Sunday Service 3rd April
Prayer of approach
Loving and living Lord,
as we welcome you into our midst
we call upon you to hallow this time:
that we may know your blessing
and you may know our devotion;
that we may know your will
and you may know our willingness;
Open our hearts to be transformed
by the new thing you are doing,
so that our lives may proclaim
the extravagance of your love for all.
We confess, Anointed One,
that we excuse ourselves
from reaching out to those who need your care.
We take your words – that there will always be unmet needs –
as a reason not to try to meet the needs we can.
Forgive us, and help us to change.
Renew our determination to live
as faithful followers, faithful disciples, faithful Christians.
Help us to work with you for the well-being of your creation,
that the fortunes of all your peoples may be restored.
Loving God, how lavishly you pour out
the costly gift of your grace upon us.
Fill our homes and our lives
with the fragrance of your love,
so that we may show your glory
and serve your people.
And now in the words Jesus himself taught, let’s say together Our Father…
What do you make of today’s passage?
It’s well known, and a version of the events is usually read sometime during either Lent or Holy Week.
Do you think it’s a bit weird? Washing someone else’s feet? Yeugh!
Using a pint – a pint! – of expensive perfume! And forbye that, so expensive it cost about a year’s wages! Aye right.
And then there is the snidey remark about Judas being a thief as well as the betrayer of Jesus. What’s that all about?
And what about Jesus’ saying about the poor? What is he meaning here?
It is all a bit odd.
It’s nothing like the parties on the Back Road, at least so I’m told.
Can you see yourself in the story? Or is it all a bit too different to your experience to identify with anyone?
If you find it all a bit unexpected and unusual, then I think that those who were there did so too.
It wasn’t like an ordinary dinner party.
It was unusual that someone would use such a costly amount of perfume to clean someone’s feet.
It was unusual that Jesus would put a downer on the proceedings by talking about his death.

* [Exercises to complete]
1 – According to the Sunday service text, roughly how much did the perfume cost?
2 – Summarize the Sunday service text in two sentences.
3 – Return the part of the Sunday service text starting at "It is all a" and ending at "identify with anyone?", word for word.
The material after the Sunday service text is separate from it.

(Saved data entries)
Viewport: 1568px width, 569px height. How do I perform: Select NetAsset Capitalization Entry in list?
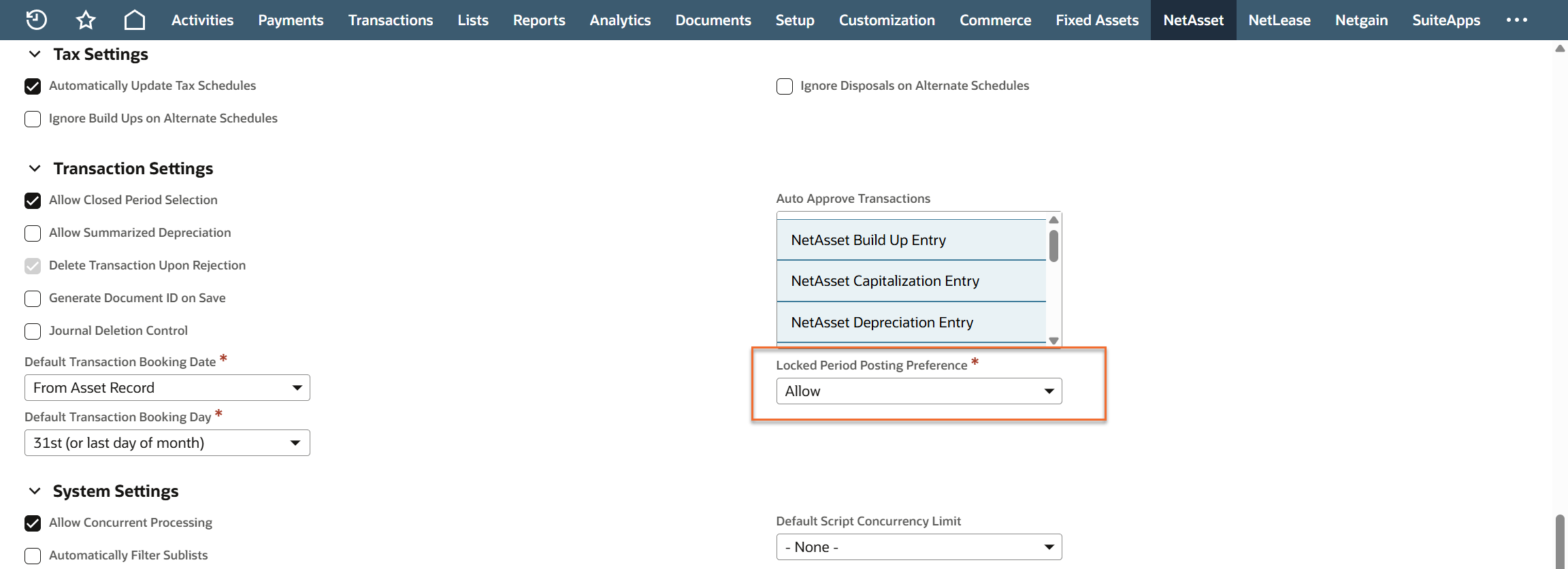click(x=885, y=281)
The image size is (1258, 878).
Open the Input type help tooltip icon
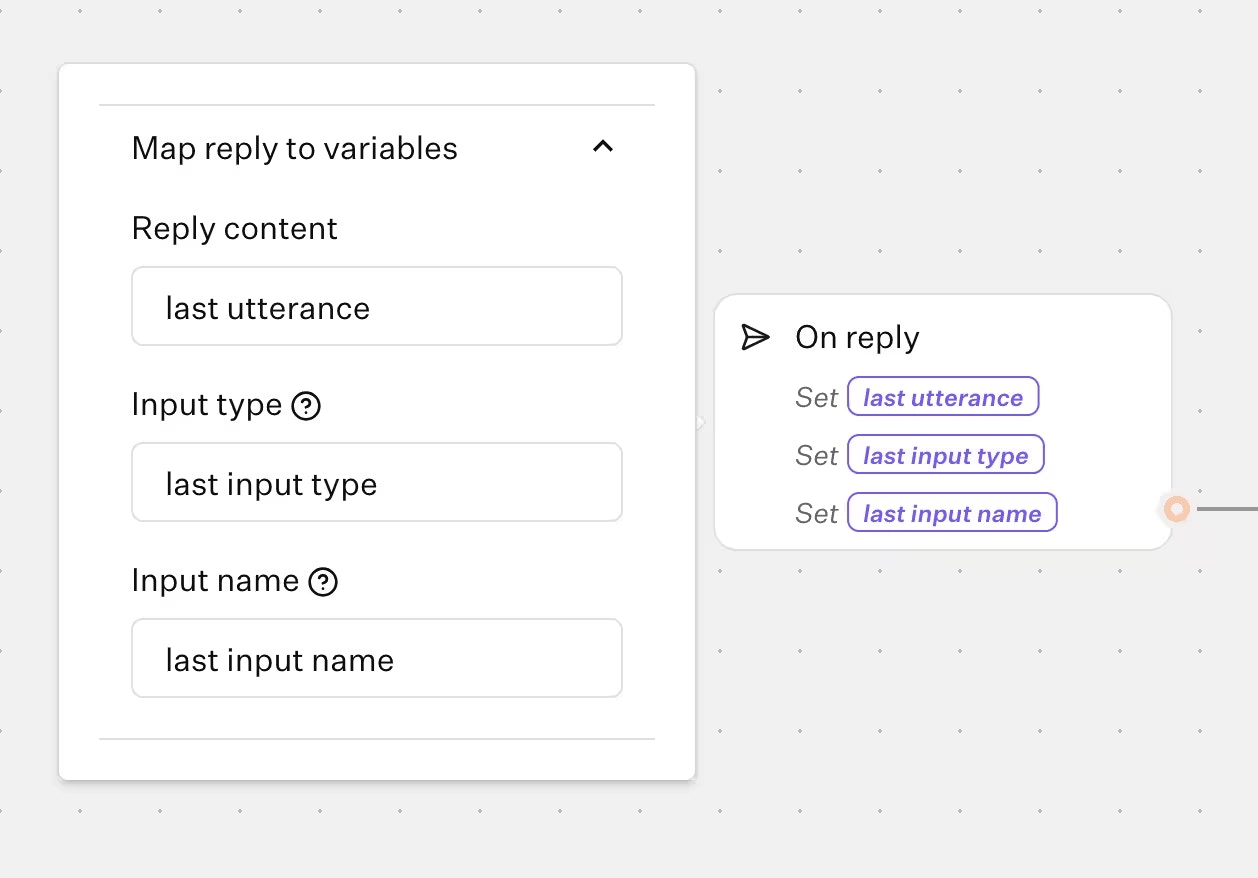pos(307,406)
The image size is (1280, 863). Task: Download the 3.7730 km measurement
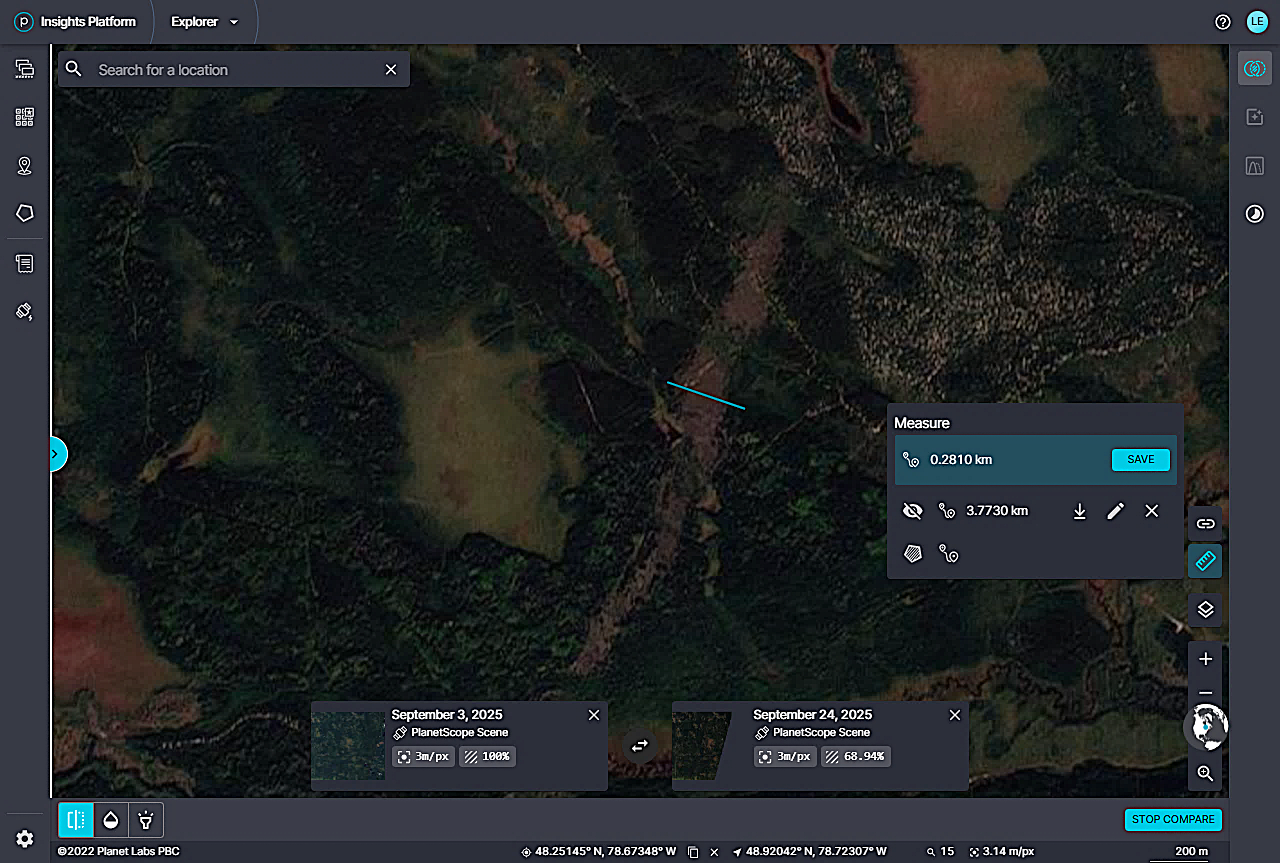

* [The replies]
1 – It cost about a year's wages.

2 – The Sunday service text for 3rd April opens with a prayer of approach that asks the Lord to hallow the time, confesses a failure to reach out to those in need, and asks for forgiveness and renewed determination. It then reflects on a well-known passage in which feet are washed with a pint of expensive perfume, calling the events unusual and suggesting that those who were there found them unexpected too.

3 –
It is all a bit odd.
It’s nothing like the parties on the Back Road, at least so I’m told.
Can you see yourself in the story? Or is it all a bit too different to your experience to identify with anyone?